広大がテーブルに座っているせいで目線が同じくらいの高さになって、そういえば小学生まではわたしと凛の方が背が高かったのにな⋯なんて場違いな思い出が頭を過ぎる。




「─────昨日は、ごめんなさい」



広大の目を真っ直ぐ見つめながらそう口にしたわたしに広大は僅かにその眉根を寄せた。



「どういう意味だよ」

「昨日、酷い事ばっか言ってごめん」

「⋯酷い事って、」

「本当はあんな事思ってない。
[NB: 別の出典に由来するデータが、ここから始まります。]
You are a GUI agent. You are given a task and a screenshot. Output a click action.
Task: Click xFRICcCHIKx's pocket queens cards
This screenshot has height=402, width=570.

昨日はついカッとなっちゃったけど本当はちゃんとわかってる。広大が同情とかで仲良くしてくれていたわけじゃない事くらいわかってる」



広大は戸惑う様に顰めっ面をしながら何度か視線をさ迷わせているけれど、次第にその表情からは力が抜けていく。



「わたしは⋯、友達もいないし、本ばかり読んでいて広大や凛と違って明るい性格でもないし、こんなわたしが幼なじみなんて嫌だって思う事もあるかもしれないけど、だけど一度も広大はそんな事言ったことなかったよね」

「⋯」

「きっとこう思っているだろうっていう、わたしの被害妄想でしかなかった」



広大や凛は向こう側の人間だと線を引いていたのはいつだってわたしの方で。

友達もいない暗くてつまらない奴が幼なじみなんて恥ずかしいなんて広大は一言も言った事がないのにそう決めつけていた。



「もしわたしが恥ずかしかったら、嫌いだったら毎朝三人で登校したり話したりなんてしなくていいだけなのに⋯」



幼なじみだからって仲良くしなけらばいけないなんて決まりはないんだから。だけど広大はわたしを無視したり、絶交だって言う事もない。

それが全てだっのにわたしはそんな事にも気付かないで昨日広大に酷い言葉を放った。